Brief Description of the unit
In classical statistical inference fairly specific assumptions are made about the nature of the underlying population distribution - usually its parametric form, with the parameters either assumed to be known or estimated from the data (e.g. the mean and variance of the Normal distribution). Mathematical techniques are then used to develop methods to make the required inferences but all conclusions reached in this way will only be valid so long as the assumptions themselves were appropriate. In many cases though the investigator does not know the form of the underlying distribution. In this course unit we introduce a number of estimative techniques and hypothesis testing procedures where the null distribution of the test statistic does not depend on the particular underlying distribution.
Learning Outcomes
On successful completion of this course unit students will
- have an awareness of the need for nonparametric statistical techniques as alternatives to parametric methods;
- have acquired skills, including the use of the statistical package S-Plus, in their practical implementation;
- have an understanding of the underlying theory.

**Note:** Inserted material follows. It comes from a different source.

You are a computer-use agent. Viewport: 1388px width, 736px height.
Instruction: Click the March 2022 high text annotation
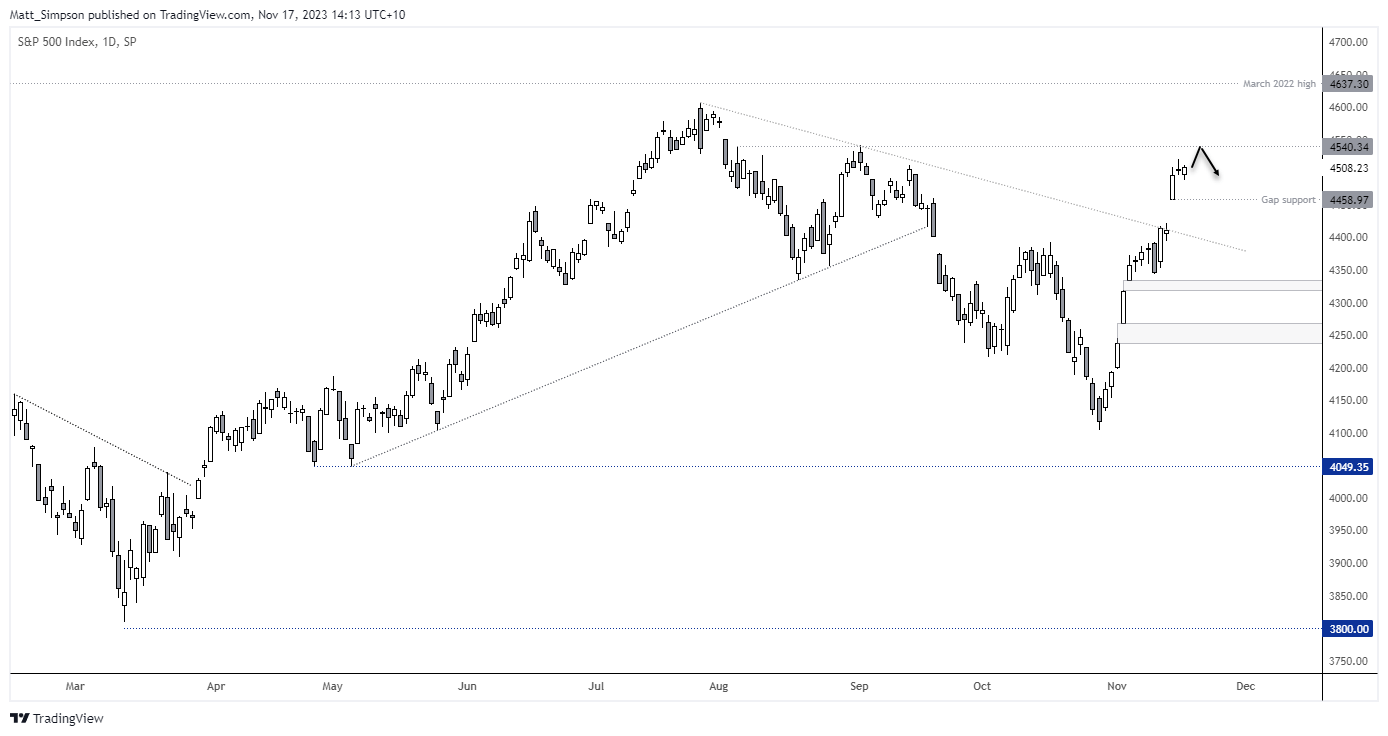1279,83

Future topics requiring this course unit
It forms a useful background to other third and fourth year statistics course units.
Syllabus
- Introduction and basic ideas.
- Order statistics and their statistical application.
- Single sample procedures.
- Bivariate data, including measuring association between variables.
- Two or more independent samples.
- Nonparametric linear regression.
Textbooks
- W.J. Conover, Practical Nonparametric Statistics, Third Edition (Wiley).
- Myles Hollander and Douglas A. Wolfe, Nonparametric Statistical Methods, Second Edition, Wiley, New York 1999.
- Gibbons and Chakraborti, Nonparametric Statistical Inference, Fourth Edition 2003.
Teaching and learning methods
Two lectures and one examples class each week. In addition students should expect to spend at least four hours each week on private study for this course unit.